__GIVEN PASSAGE__

#####

FamPay has grown to become one of India’s largest fintech startups, with a stronghold on the teenage finance market. FamPay is a fintech service that was launched in 2019 to enable children under the age of 18 to gain financial independence through a specially tailored app.
The program allows kids to do online purchases without having to ask their parents for banking information or wait for one-time passwords (OTPs), which are required for net banking and card transactions.
A virtual card is generated for the user once they sign up for the app. This card can be used just like a regular debit card on any online retailer’s website. A request for a physical payment can be made for offline payments.
For parents, this helps to put their children on a budget and not giving them free rein over their entire financial account, instilling in them a valuable lesson in budgeting.
COVID-19 struck a few months after their introduction, and they had to not only shut down their manufacturing for a while but also reassess their go-to-market strategy, as they were selling at kiosks outside schools and reaching their target group right where they might have the most impact.

#####

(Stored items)
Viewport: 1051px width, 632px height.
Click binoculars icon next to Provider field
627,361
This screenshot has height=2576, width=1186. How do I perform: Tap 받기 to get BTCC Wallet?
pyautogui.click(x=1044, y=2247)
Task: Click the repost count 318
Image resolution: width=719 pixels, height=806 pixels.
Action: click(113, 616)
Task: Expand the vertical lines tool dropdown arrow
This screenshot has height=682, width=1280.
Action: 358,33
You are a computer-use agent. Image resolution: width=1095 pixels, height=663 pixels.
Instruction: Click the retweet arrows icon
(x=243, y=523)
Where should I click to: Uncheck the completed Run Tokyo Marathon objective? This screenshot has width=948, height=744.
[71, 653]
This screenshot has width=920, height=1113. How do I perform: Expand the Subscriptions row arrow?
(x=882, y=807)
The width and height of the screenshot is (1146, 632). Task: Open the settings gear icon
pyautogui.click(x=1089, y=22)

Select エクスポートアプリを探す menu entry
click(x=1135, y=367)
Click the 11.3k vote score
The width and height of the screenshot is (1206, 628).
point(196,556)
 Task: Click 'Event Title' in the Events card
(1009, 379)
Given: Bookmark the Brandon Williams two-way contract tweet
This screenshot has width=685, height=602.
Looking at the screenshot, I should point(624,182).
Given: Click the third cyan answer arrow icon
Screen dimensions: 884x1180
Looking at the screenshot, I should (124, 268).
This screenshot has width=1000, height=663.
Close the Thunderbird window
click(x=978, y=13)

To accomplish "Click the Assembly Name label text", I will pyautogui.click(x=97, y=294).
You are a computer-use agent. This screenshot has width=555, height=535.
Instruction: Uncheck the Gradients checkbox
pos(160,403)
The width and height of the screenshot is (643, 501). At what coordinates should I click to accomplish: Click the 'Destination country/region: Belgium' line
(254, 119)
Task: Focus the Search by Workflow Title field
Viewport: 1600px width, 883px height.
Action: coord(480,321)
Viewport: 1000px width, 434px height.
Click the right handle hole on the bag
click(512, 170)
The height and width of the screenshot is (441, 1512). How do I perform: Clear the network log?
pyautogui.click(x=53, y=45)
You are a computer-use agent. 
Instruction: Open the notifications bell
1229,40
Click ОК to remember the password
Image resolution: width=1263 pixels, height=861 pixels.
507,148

#####

__ACTION ITEM A__
Translate this sentence from the FamPay passage into Spanish: "A virtual card is generated for the user once they sign up for the app."
__ACTION ITEM B__
According to the FamPay passage, why did the company have to reassess its go-to-market strategy when COVID-19 struck? Answer in one to three sentences.
__ACTION ITEM C__
Summarize the FamPay passage in two sentences.
The stored items are separate material and not part of the FamPay passage.

__EXERCISE OUTPUT A__
Se genera una tarjeta virtual para el usuario una vez que se registra en la aplicación.

__EXERCISE OUTPUT B__
FamPay had been selling at kiosks outside schools, which reached its target group right where it might have the most impact. When COVID-19 struck a few months after launch, that approach had to be reassessed.

__EXERCISE OUTPUT C__
FamPay, launched in 2019, is a fintech app that lets people under 18 make online purchases with a virtual card without asking parents for banking details or waiting for OTPs, and it also helps parents put their children on a budget. It has grown into one of India's largest fintech startups, although COVID-19 forced it to pause manufacturing and rethink its strategy of selling at kiosks outside schools.